List every university named in the article below on Chelsea Clinton's speaking fees.

## start Selected text

Chelsea Clinton's gab a gift, too: Fee is $75,000

Bill, Hillary and Chelsea Clinton Foundation Vice Chairman Chelsea Clinton has jumped into the family business of speechmaking. The money from her speeches, which are on behalf of the foundation, goes directly to the foundation.
Bill, Hillary and Chelsea Clinton Foundation Vice Chairman Chelsea Clinton has jumped into the family business of speechmaking. The money from her speeches, which are on behalf of the foundation, goes directly to the foundation.

There is a new Clinton paid to deliver speeches -- Chelsea, the former first daughter -- and she is commanding as much as $75,000 per appearance.

Aides stressed that while Bill and Hillary Clinton often address trade groups and Wall Street bankers, Chelsea Clinton, now 34, focuses on organizations whose goals are in line with the work of the family's philanthropic organization, the Bill, Hillary & Chelsea Clinton Foundation. Organizers said her star power helped sell tickets and raise money.

And unlike her parents' talks, Chelsea Clinton's speeches "are on behalf of the Clinton Foundation, and 100 percent of the fees are remitted directly to the foundation," said her spokesman, Kamyl Bazbaz, adding that "the majority of Chelsea's speeches are unpaid."

The Harry Walker Agency, the firm that represents her parents' engagements, handles Clinton's talks on behalf of the family foundation.

The family speechmaking business is a lucrative one and has generated more than $100 million for her parents over the past decade as they hopscotched the globe. Their fees range from $200,000 to $700,000 per appearance, and Bill Clinton alone earned $17 million last year giving speeches.

Chelsea Clinton has avoided the contention that lately has accompanied her mother's speeches, particularly at public universities. Hillary Clinton, the former secretary of state and a potential presidential candidate, said she also donates her university fees to the family foundation, but critics have said that as taxpayer-supported institutions, the schools should put that money to better use.

In New York on Monday, Assemblyman Kieran Michael Lalor, a Republican, called on the University of Buffalo to disclose how much it paid Hillary Clinton, who spoke there in October. She will get $225,000 for a coming speech at the University of Nevada at Las Vegas, and the University of California, Los Angeles, paid Clinton $300,000 to speak in March.

## end Selected text
## start Data extract

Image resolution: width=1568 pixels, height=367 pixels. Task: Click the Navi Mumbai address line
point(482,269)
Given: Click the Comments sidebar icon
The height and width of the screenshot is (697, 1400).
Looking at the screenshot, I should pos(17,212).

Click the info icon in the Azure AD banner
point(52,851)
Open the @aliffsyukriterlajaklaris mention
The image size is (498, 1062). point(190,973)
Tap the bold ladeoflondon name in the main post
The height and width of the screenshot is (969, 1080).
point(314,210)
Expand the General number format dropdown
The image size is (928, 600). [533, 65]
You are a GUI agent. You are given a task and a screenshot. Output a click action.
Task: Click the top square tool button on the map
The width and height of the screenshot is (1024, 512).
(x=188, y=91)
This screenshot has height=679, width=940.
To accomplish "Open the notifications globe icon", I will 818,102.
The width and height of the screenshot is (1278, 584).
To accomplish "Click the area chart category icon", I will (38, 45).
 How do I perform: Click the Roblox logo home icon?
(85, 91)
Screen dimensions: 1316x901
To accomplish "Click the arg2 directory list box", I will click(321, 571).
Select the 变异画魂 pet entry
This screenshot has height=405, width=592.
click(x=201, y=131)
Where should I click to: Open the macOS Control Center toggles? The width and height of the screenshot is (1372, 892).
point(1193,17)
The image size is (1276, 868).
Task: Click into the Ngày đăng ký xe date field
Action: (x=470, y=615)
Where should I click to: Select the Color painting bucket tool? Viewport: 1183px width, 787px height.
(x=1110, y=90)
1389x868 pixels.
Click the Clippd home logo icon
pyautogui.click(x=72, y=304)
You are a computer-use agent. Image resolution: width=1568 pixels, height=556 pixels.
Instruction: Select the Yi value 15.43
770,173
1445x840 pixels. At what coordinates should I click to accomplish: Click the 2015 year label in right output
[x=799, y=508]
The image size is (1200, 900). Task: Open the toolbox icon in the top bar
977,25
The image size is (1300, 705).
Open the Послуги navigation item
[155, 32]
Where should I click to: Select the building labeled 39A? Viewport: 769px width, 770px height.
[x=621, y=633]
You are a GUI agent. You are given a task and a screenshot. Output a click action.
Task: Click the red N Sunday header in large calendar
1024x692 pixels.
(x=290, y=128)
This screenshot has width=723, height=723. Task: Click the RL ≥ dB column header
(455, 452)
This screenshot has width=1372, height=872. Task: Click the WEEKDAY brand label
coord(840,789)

## end Data extract

● **Completed task**
University of Buffalo
University of Nevada at Las Vegas
University of California, Los Angeles